Task objective -
From the entries below, reproduce exactly the line containing "Task: Click the month 24 column header", the line containing "Select the M501", and every line in between, with nothing added.

The records -

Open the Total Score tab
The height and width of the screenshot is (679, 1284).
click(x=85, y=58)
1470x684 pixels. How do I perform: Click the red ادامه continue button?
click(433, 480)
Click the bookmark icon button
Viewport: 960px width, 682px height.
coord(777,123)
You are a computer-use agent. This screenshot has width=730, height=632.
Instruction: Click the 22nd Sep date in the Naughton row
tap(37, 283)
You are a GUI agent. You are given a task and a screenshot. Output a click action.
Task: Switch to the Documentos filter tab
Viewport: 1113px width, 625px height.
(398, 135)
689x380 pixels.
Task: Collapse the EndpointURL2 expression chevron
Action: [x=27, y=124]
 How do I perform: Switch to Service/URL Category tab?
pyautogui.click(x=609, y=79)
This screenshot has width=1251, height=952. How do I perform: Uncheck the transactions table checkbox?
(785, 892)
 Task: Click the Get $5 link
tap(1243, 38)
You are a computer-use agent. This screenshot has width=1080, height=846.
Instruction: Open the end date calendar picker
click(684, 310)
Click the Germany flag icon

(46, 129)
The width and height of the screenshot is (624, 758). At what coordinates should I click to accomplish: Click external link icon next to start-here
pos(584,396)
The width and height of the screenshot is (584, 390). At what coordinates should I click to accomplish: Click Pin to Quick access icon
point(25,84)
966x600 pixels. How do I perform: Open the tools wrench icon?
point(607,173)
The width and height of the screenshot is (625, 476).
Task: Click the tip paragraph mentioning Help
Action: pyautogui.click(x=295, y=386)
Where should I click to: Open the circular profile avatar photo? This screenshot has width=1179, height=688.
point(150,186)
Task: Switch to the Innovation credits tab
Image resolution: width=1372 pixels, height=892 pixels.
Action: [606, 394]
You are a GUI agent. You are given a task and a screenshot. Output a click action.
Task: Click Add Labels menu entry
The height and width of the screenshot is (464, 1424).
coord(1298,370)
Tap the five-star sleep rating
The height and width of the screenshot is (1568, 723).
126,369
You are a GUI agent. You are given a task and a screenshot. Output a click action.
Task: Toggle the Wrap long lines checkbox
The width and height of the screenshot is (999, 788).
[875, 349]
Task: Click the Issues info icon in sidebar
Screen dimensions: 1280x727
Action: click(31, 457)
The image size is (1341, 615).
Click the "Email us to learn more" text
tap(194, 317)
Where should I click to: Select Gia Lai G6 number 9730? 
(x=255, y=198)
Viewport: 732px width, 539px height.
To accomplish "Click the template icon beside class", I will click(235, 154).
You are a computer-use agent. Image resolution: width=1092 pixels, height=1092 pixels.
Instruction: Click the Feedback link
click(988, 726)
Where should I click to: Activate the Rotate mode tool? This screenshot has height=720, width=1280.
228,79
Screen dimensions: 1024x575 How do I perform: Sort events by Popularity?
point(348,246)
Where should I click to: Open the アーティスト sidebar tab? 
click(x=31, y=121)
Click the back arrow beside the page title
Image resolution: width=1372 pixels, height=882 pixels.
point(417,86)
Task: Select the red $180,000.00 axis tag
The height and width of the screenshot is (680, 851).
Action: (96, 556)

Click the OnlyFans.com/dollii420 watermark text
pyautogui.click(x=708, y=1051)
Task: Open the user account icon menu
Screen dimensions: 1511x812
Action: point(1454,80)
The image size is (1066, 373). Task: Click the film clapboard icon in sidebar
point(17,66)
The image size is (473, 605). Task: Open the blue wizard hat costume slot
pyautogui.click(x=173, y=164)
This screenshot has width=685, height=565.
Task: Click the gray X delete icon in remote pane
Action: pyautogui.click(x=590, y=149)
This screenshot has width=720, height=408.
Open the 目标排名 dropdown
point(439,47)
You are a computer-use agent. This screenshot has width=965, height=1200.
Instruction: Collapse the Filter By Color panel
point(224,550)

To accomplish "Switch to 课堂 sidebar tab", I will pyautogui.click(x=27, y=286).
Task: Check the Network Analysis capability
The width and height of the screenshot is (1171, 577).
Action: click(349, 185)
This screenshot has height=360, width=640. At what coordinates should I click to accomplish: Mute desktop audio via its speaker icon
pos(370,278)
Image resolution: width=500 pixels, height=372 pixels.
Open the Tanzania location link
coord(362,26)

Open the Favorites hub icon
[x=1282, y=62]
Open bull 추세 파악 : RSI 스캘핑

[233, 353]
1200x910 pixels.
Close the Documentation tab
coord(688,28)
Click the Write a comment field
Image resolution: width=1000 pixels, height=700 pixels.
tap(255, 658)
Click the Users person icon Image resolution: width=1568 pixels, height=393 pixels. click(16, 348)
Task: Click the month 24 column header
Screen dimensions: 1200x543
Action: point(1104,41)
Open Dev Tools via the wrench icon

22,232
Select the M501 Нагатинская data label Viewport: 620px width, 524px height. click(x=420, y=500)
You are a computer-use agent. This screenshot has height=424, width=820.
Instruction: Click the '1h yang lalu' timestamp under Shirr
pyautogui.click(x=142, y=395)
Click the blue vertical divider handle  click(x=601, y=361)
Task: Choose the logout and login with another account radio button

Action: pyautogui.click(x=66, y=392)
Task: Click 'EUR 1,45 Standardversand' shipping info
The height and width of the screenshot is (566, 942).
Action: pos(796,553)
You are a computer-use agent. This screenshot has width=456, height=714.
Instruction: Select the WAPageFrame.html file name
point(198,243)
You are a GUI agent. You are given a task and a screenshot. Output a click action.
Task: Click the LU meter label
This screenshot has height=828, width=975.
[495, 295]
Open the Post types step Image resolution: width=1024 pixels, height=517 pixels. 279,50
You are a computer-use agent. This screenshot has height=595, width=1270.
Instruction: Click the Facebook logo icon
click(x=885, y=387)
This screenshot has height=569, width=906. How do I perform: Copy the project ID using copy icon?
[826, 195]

Solved problem -
Task: Click the month 24 column header
Screen dimensions: 1200x543
Action: point(1104,41)
Open Dev Tools via the wrench icon

22,232
Select the M501 Нагатинская data label Viewport: 620px width, 524px height. click(x=420, y=500)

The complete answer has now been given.